Replace OnceCell::get_or_try_init with deadlock-safe non-blocking load_roots#205
Conversation
rozbb
left a comment
There was a problem hiding this comment.
One question: is that cancelling behavior documented anywhere? I didn’t know this was a thing to look out for
It should probably be documented here: https://developers.cloudflare.com/workers/observability/errors/#the-script-will-never-generate-a-response-errors. I'll follow up with the Workers team to confirm the expected behavior and update the docs. |
|
/bonk review |
There was a problem hiding this comment.
The fix is sound. Replacing OnceCell::get_or_try_init with a manual get() + build + set() pattern correctly avoids the cross-request promise cancellation in the Workers runtime, and the integration test changes are well-considered.
Code review
load_roots in both workers -- The pattern is correct and idiomatic for this constraint:
- Fast path via
ROOTS.get()returns immediately if already initialized. - Each concurrent request independently builds a
CertPool(including the KV fetch for CCADB roots). ROOTS.set(pool)is a non-blocking race -- the loser silently discards its work.ROOTS.get().expect("just set")is safe because some request must have succeeded atset()before this point.

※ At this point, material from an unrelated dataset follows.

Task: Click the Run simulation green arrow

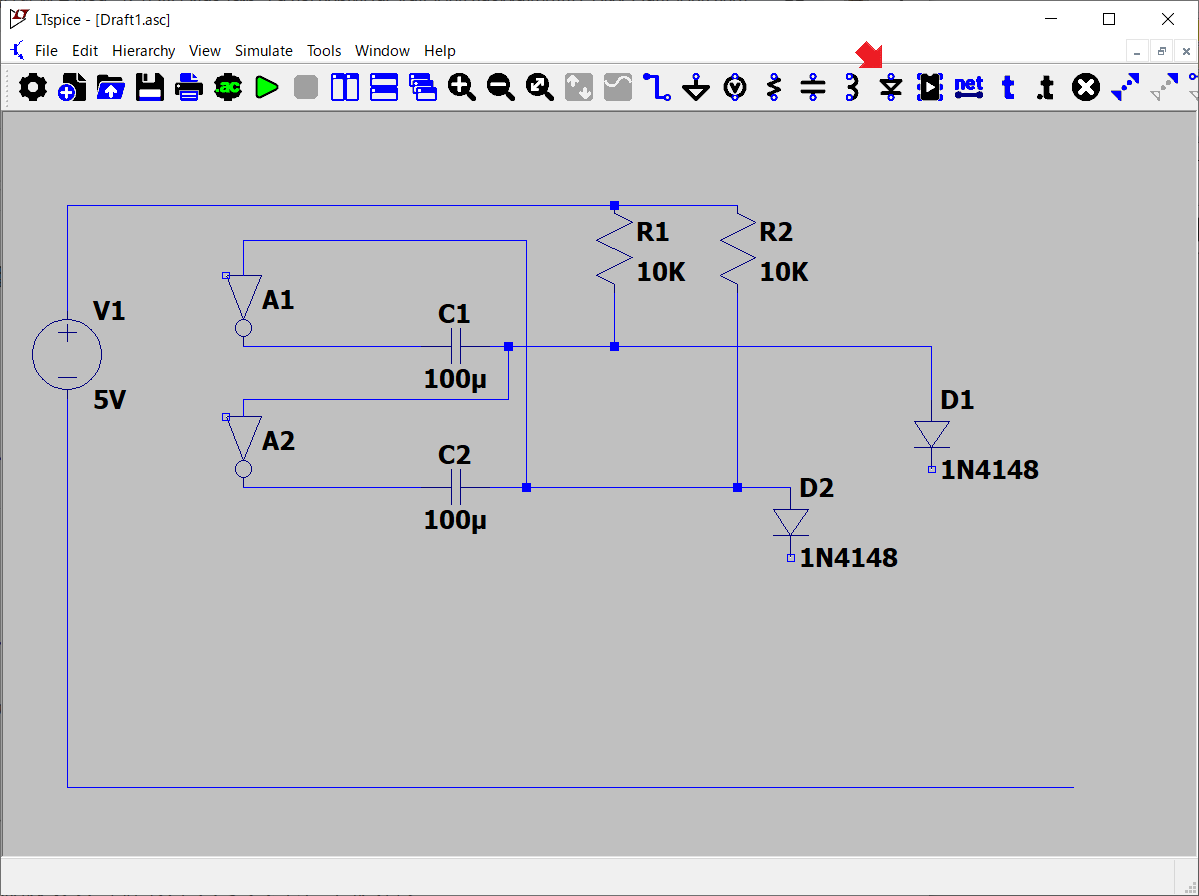Action: point(266,88)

The trade-off is clear: under cold-start contention, N concurrent requests may redundantly fetch from KV and parse PEM certs. This is strictly better than N-1 of them being killed with 500s.
Integration test changes -- The get_roots_returns_valid_certs tests in both suites no longer call ensure_initialized(), which makes sense: get-roots is a stateless endpoint that doesn't depend on sequencer state, and the old ensure_initialized pre-call was specifically working around the get_or_try_init deadlock that this PR eliminates. The static_ct_api ensure_initialized also drops the explicit get-roots readiness loop in favor of a simpler get_log_v3_json retry, which is the right simplification -- the metadata endpoint doesn't touch ROOTS and is a more targeted liveness check.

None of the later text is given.